ああ、始まったと思ったらまた携帯に電話。切っておけば良さそうなものだが、病院から患者のことなどで指示を、という電話がかかってくることもあるので電源オフにはできないのだ。かけてきた主は、セイブ・ザ・イラクチルドレンの主催者の弁護士さん。んん、緊急性は多分ないだろうと勝手に判断して、鳴りやむのを待つ。ノブソロ。ゆったりしたテンポで、そんなに音数が多いわけではないのだけれど、音と音の間にニュアンスが含まれるような、広がりのあるソロ。バックでつける音川さんのサックスと絡んで、一つのワールドができる。森山さんの言うとおり、本当にいい曲だわ〜。ああ、音川ソロにひたっていて、テーマに戻ってゆったりしてたら、来た来た来た、ドカンドカンバシンパタドン!ドバンドカタドガタドバダグワシャ・・・こりゃテンポをとるのが大変そうだわ・・・。あれ?すこしゆっくりになったような気がする。一旦静かになったと思ったら、また森山さん大暴れ。よくもまあ、って感じ。きれいにまとめて、エンディング。

ノブ君椅子の高さの調節。これで何回目かな?

何も言わずいきなり即座にSunrise。隣の人が足で拍子をとっている、気がついたら私も揺れている。音川さんのソロ、こなれていていいわ。こういう持って行き方の吹きまくりはよろしいわ。リフのリズムをバスドラムで入れてノブ君もガーンガーンガッガとつける、いやはやなんとも、いいソロ。そこでソロはノブ君に交代。抑えめのペースで始まったソロだが、何ともヒートアップがすごくてフレージングのバリエーションと相まって引き込まれる、そしてドラムソロ。 また何とも書きようのない迫力。ほへ〜、終わりのテーマになだれ込む。

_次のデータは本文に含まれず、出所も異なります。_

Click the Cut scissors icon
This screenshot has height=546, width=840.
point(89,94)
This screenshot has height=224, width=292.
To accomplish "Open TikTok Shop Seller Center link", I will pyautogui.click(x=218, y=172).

「音川英二!望月英明!田中信正!ありがとうございました!・・・先ほど天気予報を聞きましたら、明日は大荒れの天気だそうで、私たちは根室に行くことになっていますが、根室は大雪警報がでているそうです。多分飛行機が飛ばないんじゃないかっていうので、もう一回明日ここでやることになるかもしれません。今日ここにいらした方は明日もまたいらしてくださいね」

ノブ君がグッドバイを弾き出す。あれ〜?ハッシャバイに行くと思ったんだけれどな。アンコールにハッシャバイを持っていくつもりだろうか。イントロにこのメロディーはなんと言っていいものか。テーマもリズム、テンポともにノブ君らしい。アルペジオ風の音階も入り、ゆったりとした雰囲気。グズラさんのベースが効いている。ん〜、ノブソロ、せつないわー。波が打ち寄せてくるような感じ。お?もう気がついたら50分近く経ってる。ふ〜。

アンコール!戻ってくると、バスドラムを一発踏んで「もうできる曲はあと一曲だけです」拍手。「何かこう、マジシャンの誰かみたいね、こういうトーク。バレバレのことを平気で言って・・・やりますよ」笑い、拍手。

ハッシャバイ。音川さんがテーマを吹き始めたら拍手!大喜びしている人もいる。ややアップテンポ。ノブ君靴を脱ぐ暇がなかったのかしら、靴を履いたまま。ノブ君ソロを終わろうとしたのに音川さんが入ってくれないのでもう1コーラス、苦笑い。記憶にある中で一番速いテンポかも。音川さんのタパタパタパタパ、フレーズが心地よい。グズラさんのソロをさえぎるかのようなドラムソロ。テーマに戻り、終了。ああ、堪能しましたわ。